Oil prices have puked to 3-month lows in the last few days, as they seem the only asset capable of pricing in a recession, accelerating into the close today amid growing fears over US economic growth and OPEC saying it sees a modest surplus next quarter during a seasonal lull in demand.

"The energy complex appears to be connecting the dots between the recent banking issues and a possible recession," oil-consulting firm Ritterbusch and Associates told clients Tuesday.

Expectations are for a very small crude build this week, with products seeing a draw...
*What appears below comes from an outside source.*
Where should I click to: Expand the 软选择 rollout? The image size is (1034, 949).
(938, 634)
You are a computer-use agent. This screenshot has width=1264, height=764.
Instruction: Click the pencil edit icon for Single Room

  • Crude +1.16mm (+100k exp)

  • Cushing -950k

  • Gasoline -4.59mm (-1.2mm exp)

  • Distillates -2.89mm (-600k exp)

A slightly bigger than expected crude build was offset by significant draws in both gasoline and distillates stocks...

Source: Bloomberg

According to another dat provider, AlphaBBL, crude inventories at the key Cushing, Oklahoma, storage hub fell by 1.1 million barrels in week ending March 10. If confirmed by EIA data, it would be the largest draw in Cushing inventories since the week of Nov. 11.

“Energy traders can’t find a reason to buy this dip until we get past the next round of inventory data,” said Ed Moya, a senior market analyst at Oanda.
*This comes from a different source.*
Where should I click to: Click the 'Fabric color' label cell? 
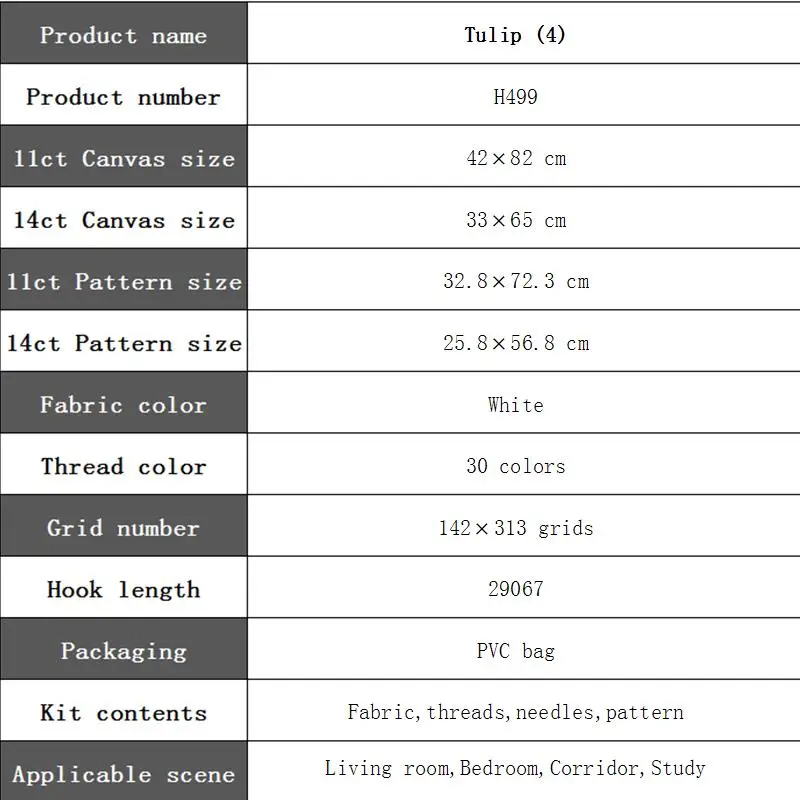tap(123, 403)
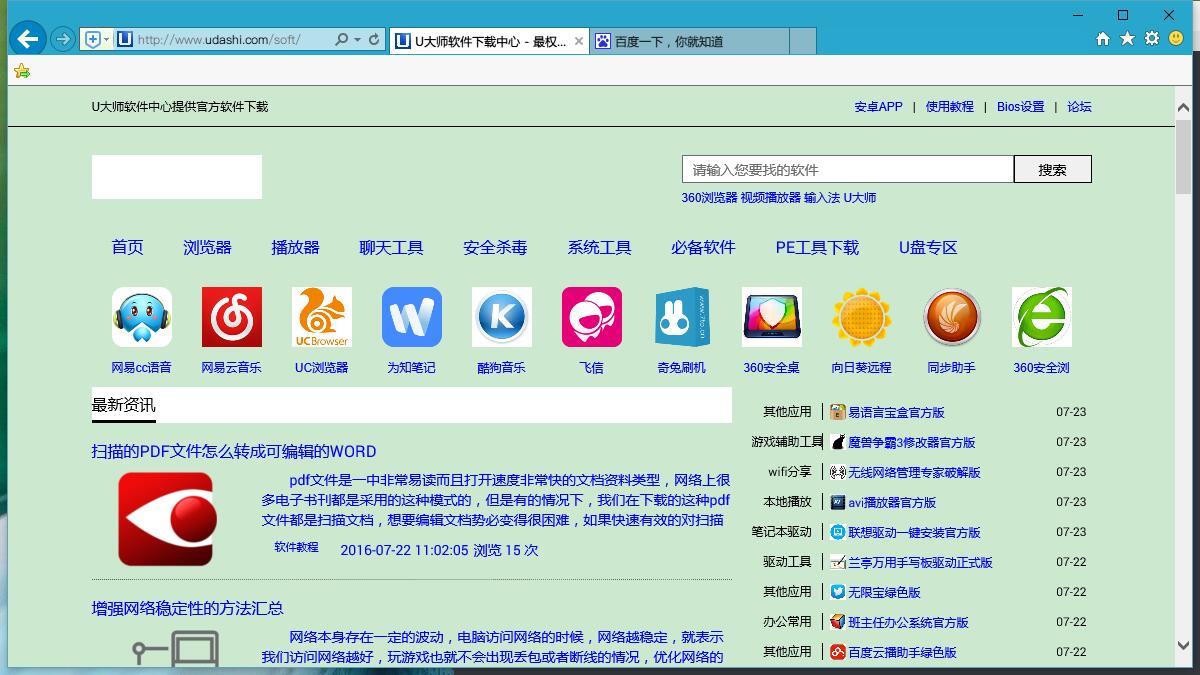This screenshot has width=1200, height=675.
Task: Open the 360 Safe Desktop icon
Action: point(771,317)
“Rising stockpiles are expected and that could keep oil vulnerable over the next 24 hours.”

Front-month WTI was trading around $71.50 ahead of the print after a serious puke into the close and bounced very modestly on the report...

The late-day plummet was “pretty astounding,” said Rebecca Babin, a senior energy trader at CIBC Private Wealth.

Some speculated a large liquidation event triggered the move but said no one knew for sure.

“If buyers don’t show up soon and support oil at $70, we can see an air pocket lower to $62,” said Jc O’Hara, the chief technical strategist at Roth Mkm.

Central bankers' ultimate path on interest rates could have big implications for the oil patch, said Dan Pickering, chief investment officer of Pickering Energy Partners. "Somewhere out there is an economic slowdown," Mr. Pickering said.